__Comprueba tu comprensión__:
a: Di si cada afirmación coincide con el texto sobre la depresión: (i) quien escribe afirma haberse recuperado de la enfermedad; (ii) la voz «interior» despectiva expresa fuerzas sociales reales; (iii) quien escribe cuenta sus experiencias porque las considera únicas. Responde sí o no y cita las palabras exactas del texto que lo deciden.
b: Retoma el texto sobre la depresión después de su última oración y continúalo con un párrafo.

__Texto proporcionado__:
▼

He sufrido depresión de forma intermitente desde que era adolescente. Algunos de los episodios han sido muy debilitantes: autolesiones, reclusión (me pasaba meses enteros en mi habitación y sólo salía para reportarme como desempleado o comprar la mínima cantidad de comida que consumía) y temporadas en centros psiquiátricos. No diría que me he recuperado de la enfermedad, pero me complace decir que tanto la incidencia como la gravedad de los episodios depresivos han disminuido mucho en los últimos años. En parte, esto es consecuencia de los cambios en mi situación vital, pero también tiene que ver con haber llegado a una comprensión diferente de mi depresión y de lo que la causaba. Expongo mis propias experiencias de angustia mental no porque crea que tengan algo de especial o único, sino para apoyar la afirmación de que muchas formas de depresión se entienden mejor -y se combaten mejor- a través de marcos impersonales y políticos antes que individuales y «psicológicos».
Escribir sobre la propia depresión es difícil. La depresión está en parte constituida por una voz «interior» despectiva que te acusa de autoindulgencia -no estás deprimido, sólo te compadecés de vos mismo, reaccioná- y es habitual que esta voz se dispare al hacer pública la enfermedad. Por supuesto, esta voz no es una voz «interior» en absoluto: es la expresión interiorizada de fuerzas sociales reales, algunas de las cuales tienen un gran interés en negar cualquier conexión entre la depresión y la política.
Una de las tácticas más exitosas de la clase dominante es la responsabilización: cada miembro de la clase subordinada es alentado a sentir que su pobreza, falta de oportunidades o desempleo es culpa suya y sólo suya.

▲

__Entradas de datos almacenados__:
▼

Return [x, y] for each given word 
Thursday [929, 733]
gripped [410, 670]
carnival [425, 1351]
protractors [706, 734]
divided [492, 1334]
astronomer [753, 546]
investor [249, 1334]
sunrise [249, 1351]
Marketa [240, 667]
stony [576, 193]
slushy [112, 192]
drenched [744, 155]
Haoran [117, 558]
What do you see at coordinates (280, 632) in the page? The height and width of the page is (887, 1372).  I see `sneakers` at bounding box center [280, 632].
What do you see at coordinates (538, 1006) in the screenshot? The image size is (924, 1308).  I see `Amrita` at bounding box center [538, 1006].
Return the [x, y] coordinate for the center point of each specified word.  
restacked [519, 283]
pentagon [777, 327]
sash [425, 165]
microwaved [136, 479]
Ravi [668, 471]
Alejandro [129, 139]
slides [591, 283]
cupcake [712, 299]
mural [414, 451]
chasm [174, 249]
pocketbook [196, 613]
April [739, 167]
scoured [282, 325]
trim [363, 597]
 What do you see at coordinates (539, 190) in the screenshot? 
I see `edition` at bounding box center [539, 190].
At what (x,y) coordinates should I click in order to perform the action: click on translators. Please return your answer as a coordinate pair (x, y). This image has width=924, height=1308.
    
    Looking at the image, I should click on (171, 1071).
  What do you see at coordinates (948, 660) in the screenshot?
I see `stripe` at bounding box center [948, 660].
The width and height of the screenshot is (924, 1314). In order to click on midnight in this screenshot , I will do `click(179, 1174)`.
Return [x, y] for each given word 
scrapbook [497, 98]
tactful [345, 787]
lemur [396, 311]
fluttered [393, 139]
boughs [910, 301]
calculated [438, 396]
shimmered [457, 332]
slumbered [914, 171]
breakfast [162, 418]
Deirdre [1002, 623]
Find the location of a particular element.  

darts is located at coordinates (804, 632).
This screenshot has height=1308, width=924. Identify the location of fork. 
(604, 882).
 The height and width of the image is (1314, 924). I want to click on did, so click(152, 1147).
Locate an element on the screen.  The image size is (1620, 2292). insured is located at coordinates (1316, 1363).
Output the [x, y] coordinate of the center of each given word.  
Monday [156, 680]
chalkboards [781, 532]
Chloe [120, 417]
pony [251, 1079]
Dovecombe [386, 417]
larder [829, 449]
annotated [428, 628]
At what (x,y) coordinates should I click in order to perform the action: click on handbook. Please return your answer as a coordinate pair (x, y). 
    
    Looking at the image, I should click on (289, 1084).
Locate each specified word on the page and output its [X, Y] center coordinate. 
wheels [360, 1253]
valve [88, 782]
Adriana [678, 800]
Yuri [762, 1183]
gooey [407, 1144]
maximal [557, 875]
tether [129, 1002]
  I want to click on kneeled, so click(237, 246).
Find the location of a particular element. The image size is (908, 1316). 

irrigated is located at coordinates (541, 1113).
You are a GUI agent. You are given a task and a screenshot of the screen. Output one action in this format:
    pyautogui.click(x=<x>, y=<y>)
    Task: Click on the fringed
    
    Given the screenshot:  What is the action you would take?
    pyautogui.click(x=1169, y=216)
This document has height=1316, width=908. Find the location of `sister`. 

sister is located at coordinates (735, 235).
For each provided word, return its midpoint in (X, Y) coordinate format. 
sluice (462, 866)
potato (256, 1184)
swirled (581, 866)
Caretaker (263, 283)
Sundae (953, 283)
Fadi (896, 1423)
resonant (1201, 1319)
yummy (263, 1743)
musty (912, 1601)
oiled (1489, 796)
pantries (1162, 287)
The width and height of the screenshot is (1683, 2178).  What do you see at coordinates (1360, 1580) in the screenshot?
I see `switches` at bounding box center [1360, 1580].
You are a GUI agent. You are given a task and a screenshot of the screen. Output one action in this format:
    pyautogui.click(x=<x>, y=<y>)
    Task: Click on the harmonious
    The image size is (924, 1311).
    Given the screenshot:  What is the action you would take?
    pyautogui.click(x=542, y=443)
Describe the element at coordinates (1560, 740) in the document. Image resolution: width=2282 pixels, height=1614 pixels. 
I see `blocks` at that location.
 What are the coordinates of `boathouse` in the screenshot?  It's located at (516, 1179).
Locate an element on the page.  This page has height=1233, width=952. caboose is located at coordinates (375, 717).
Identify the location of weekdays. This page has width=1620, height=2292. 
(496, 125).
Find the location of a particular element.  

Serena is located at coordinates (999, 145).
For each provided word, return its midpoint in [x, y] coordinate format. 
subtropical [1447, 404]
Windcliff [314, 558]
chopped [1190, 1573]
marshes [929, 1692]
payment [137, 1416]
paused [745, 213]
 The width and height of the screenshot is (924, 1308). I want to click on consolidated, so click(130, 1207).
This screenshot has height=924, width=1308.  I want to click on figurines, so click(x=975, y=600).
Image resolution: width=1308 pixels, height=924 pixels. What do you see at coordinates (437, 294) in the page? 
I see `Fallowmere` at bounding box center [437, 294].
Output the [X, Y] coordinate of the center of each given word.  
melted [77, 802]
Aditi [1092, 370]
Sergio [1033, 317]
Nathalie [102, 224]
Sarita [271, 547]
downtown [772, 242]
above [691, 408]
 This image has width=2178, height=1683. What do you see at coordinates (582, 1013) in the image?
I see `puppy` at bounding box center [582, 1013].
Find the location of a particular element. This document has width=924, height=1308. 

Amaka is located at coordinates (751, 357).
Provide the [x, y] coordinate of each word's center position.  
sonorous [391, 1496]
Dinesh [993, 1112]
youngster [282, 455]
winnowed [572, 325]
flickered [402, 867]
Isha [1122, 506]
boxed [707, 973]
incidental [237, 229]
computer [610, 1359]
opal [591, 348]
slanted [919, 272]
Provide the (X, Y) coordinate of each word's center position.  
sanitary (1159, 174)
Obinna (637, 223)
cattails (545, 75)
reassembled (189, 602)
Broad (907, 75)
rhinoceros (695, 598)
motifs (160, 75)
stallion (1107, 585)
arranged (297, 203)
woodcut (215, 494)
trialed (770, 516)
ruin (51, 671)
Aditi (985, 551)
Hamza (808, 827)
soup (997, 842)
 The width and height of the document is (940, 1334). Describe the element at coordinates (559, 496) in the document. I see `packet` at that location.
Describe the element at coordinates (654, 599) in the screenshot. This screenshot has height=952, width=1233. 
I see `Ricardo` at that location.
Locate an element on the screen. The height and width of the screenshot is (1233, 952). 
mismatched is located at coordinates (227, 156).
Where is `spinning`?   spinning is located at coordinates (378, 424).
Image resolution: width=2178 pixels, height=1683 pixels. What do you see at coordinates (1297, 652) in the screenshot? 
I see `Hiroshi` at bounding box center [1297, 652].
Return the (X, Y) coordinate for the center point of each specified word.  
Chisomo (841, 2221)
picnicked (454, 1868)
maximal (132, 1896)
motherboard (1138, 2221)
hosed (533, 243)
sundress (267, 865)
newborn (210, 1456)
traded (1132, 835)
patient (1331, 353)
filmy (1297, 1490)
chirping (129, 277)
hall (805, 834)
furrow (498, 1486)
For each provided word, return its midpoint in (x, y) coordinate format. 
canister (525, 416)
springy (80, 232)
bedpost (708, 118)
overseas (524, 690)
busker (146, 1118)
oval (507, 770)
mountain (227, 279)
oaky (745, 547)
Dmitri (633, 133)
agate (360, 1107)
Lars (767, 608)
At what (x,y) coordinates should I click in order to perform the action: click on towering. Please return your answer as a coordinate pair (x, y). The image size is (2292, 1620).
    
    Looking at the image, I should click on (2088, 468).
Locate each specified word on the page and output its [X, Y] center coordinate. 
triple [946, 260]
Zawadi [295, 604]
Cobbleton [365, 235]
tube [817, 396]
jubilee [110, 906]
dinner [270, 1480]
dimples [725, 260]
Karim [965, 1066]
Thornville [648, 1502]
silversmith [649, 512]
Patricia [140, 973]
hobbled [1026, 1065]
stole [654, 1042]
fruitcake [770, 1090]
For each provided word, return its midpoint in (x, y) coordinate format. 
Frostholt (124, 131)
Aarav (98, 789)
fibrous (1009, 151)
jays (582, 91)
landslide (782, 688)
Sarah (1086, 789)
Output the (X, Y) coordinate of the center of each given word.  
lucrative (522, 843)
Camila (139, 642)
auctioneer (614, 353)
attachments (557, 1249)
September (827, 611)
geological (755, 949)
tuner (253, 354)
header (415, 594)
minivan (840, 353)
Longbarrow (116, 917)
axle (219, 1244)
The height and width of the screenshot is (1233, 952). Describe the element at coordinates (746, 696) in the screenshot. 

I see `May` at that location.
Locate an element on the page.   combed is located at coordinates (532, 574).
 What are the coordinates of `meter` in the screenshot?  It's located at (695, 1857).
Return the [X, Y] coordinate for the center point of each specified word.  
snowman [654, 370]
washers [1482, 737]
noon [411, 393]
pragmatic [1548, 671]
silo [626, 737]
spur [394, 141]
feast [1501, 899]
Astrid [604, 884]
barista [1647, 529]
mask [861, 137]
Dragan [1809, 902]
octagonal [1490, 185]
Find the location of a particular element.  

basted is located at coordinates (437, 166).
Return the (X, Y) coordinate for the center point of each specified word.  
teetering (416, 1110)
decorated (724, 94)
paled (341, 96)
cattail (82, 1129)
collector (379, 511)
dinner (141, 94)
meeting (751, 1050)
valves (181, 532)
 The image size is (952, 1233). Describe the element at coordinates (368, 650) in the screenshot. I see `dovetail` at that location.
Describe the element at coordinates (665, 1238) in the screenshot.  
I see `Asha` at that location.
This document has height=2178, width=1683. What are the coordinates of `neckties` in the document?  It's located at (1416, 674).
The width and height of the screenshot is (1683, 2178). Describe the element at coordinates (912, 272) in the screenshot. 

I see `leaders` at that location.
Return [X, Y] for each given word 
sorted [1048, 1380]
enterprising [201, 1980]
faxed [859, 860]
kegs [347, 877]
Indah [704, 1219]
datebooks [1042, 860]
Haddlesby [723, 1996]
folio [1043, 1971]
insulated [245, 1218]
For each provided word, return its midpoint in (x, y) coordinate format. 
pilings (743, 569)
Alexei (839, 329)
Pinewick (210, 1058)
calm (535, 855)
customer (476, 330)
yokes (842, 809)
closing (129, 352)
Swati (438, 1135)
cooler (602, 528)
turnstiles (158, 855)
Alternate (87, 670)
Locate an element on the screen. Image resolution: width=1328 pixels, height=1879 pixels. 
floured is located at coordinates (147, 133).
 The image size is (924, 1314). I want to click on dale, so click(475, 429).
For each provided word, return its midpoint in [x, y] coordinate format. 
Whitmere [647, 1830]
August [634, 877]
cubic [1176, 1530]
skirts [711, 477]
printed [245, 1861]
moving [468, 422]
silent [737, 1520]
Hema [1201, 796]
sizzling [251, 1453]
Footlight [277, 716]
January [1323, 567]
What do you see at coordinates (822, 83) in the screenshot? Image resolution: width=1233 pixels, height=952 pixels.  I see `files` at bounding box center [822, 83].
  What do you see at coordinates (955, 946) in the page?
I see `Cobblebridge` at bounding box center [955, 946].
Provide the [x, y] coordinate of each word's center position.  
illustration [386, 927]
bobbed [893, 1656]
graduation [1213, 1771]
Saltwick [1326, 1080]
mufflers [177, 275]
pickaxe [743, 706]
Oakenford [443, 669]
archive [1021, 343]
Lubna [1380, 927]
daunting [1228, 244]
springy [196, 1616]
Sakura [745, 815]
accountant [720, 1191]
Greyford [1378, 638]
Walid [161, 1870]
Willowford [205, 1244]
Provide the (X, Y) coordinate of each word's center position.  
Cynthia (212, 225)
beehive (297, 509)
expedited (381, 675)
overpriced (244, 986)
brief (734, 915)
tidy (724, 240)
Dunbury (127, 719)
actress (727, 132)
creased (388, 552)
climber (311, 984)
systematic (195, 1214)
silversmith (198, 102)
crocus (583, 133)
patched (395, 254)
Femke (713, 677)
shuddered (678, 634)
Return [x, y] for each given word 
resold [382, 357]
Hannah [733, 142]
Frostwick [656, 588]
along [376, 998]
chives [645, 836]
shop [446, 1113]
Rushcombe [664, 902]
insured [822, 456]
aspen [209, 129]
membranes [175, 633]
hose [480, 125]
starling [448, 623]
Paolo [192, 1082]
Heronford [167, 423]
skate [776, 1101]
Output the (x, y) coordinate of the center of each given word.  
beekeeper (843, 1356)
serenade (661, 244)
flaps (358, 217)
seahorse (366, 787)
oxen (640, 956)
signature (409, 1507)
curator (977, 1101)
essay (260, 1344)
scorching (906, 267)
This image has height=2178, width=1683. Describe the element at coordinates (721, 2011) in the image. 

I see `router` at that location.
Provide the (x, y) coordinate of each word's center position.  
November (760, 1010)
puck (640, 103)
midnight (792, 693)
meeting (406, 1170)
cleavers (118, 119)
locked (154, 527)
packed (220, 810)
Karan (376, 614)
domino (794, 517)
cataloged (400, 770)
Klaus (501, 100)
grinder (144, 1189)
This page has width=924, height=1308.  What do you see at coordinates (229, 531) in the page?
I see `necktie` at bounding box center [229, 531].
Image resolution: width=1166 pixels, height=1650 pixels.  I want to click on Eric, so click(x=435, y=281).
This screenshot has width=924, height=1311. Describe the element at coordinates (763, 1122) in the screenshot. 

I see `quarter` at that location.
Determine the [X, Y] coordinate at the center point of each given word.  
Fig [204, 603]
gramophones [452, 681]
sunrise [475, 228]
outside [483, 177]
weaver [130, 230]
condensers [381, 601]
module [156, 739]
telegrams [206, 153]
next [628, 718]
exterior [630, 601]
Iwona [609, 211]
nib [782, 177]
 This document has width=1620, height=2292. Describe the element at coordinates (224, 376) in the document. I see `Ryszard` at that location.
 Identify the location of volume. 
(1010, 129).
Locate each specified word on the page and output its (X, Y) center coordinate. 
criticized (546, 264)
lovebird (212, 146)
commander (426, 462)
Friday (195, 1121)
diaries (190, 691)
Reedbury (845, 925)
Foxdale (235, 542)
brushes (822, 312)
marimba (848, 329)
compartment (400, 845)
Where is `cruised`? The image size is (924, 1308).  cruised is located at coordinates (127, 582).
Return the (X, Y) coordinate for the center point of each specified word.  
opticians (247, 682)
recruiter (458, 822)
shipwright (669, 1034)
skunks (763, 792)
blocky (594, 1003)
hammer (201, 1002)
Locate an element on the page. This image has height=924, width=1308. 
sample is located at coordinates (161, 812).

▲

__Respuestas por tarea__:
a:
(i) No: «No diría que me he recuperado de la enfermedad».
(ii) Sí: «es la expresión interiorizada de fuerzas sociales reales».
(iii) No: «no porque crea que tengan algo de especial o único».

b:
Mi depresión siempre estuvo ligada a la convicción de que, literalmente, no servía para nada. Pasé la mayor parte de mi vida, hasta los treinta años, creyendo que nunca trabajaría. Entre los veinte y los treinta alterné estudios de posgrado, periodos de desempleo y trabajos temporales. En cada uno de estos momentos, sentí que de verdad estaba fuera de lugar: en los estudios de posgrado, porque era un diletante que de alguna manera había fingido su carrera, no un verdadero erudito; en el desempleo, porque no estaba realmente desempleado, como los que buscaban trabajo de modo honesto, sino que era un vago; y en empleos temporales, porque me sentía incompetente y, en cualquier caso, no encajaba en esas tareas de oficina o de fábrica, no porque fuera «demasiado bueno» para ellas, sino -muy al contrario- porque estaba sobre-educado y resultaba un inútil, ocupando el puesto de alguien que lo necesitaba y lo merecía más que yo. Incluso cuando estaba en un hospital psiquiátrico, sentía que no estaba deprimido, sino que sólo simulaba la enfermedad para evitar el trabajo o, en la lógica infernalmente paradójica de la depresión, la simulaba para ocultar que no era capaz de trabajar y que no había lugar para mí en la sociedad.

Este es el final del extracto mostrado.